Linkage-specific identification and quantification of sialylated glycans by TIMS-TOF MS through conjugation with metal complexes

Mass spectrometry is an indispensable technology for the characterization of glycans. However, specific identification of isomeric glycans especially sialylated glycan isomers using mass spectrometry alone is challenging, which is why orthogonal techniques are needed. Aiming to achieve simple, rapid, and specific identification of sialyl-linkage isomers, we reported herein a trapped ion mobility spectrometry time of flight mass spectrometry (TIMS-TOF MS) method for linkage-specific identification of sialylated glycans through conjugation with metal complexes.

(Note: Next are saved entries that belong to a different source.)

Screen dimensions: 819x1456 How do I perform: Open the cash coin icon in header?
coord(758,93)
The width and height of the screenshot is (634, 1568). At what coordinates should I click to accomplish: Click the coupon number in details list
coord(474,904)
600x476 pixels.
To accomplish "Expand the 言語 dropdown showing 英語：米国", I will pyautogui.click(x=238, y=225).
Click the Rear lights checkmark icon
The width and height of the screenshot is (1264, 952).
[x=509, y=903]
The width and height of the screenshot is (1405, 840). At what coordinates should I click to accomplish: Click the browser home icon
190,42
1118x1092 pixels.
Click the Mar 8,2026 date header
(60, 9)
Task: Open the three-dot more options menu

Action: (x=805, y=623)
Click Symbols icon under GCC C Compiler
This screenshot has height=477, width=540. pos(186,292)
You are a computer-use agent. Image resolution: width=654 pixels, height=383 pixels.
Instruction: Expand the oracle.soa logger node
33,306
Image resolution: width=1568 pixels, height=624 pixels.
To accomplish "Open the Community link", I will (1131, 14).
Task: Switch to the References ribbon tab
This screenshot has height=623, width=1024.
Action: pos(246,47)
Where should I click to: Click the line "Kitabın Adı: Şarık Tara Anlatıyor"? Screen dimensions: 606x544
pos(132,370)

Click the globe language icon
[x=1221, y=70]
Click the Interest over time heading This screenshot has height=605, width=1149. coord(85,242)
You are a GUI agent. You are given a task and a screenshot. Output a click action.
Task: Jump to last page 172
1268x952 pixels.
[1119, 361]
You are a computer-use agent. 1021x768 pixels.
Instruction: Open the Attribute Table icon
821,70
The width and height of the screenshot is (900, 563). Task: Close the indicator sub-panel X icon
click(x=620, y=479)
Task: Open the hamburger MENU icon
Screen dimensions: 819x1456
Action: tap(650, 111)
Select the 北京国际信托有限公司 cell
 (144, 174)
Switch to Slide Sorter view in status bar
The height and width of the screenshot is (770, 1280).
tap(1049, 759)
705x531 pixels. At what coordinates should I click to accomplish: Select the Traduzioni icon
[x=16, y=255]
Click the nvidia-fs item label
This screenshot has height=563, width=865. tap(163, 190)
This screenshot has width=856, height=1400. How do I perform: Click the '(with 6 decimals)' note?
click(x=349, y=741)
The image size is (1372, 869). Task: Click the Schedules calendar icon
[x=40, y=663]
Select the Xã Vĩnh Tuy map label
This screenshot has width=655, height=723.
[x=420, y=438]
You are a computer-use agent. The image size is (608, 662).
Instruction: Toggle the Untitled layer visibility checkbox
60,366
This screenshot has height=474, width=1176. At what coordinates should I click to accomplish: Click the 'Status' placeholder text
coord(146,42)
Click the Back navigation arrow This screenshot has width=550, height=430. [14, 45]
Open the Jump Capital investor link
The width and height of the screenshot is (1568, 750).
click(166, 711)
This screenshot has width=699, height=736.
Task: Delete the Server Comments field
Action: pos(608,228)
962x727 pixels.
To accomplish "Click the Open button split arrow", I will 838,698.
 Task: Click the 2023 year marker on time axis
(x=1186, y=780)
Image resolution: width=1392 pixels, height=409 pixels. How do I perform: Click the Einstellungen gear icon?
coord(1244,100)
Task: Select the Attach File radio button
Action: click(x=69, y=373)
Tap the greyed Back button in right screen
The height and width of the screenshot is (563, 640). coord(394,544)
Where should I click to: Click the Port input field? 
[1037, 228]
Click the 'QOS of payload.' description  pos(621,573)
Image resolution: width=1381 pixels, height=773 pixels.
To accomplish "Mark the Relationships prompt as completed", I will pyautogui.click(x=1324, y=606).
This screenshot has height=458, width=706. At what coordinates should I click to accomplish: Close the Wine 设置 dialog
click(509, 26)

Two pairs of sialyl-linkage isomers including 3'/6′-sialyllactose (3'/6′-SL) and 3'/6′-sialyl-N-acetyllactosamine (3'/6′-SLN) conjugated with the diethylenetriamine (DETA) or 2,2′; 6′,2″-terpyridine (Terpy) ligand and transition metal ion (Mn2+, Fe2+, Co2+, Ni2+, Cu2+, or Zn2+) were studied by TIMS-TOF MS. The two pairs of sialylated isomers were successfully separated with a metal-ligand system, and relative quantification of sialyl-linkage isomers was demonstrated. In addition, the linkage of the sialic acid moiety can also be distinguished with MS/MS in combination with the metal-ligand system. [Display omitted] •A simple and rapid TIMS-TOF MS method for sialylated glycan isomers is reported.•Baseline separation of two pairs of glycans is achieved with ternary complexes.•Relative quantification of sialyl-linkage isomers was demonstrated.•α2,6 and α2,3 linked glycan conjugated with Cu-DETA shows fragmentation differences.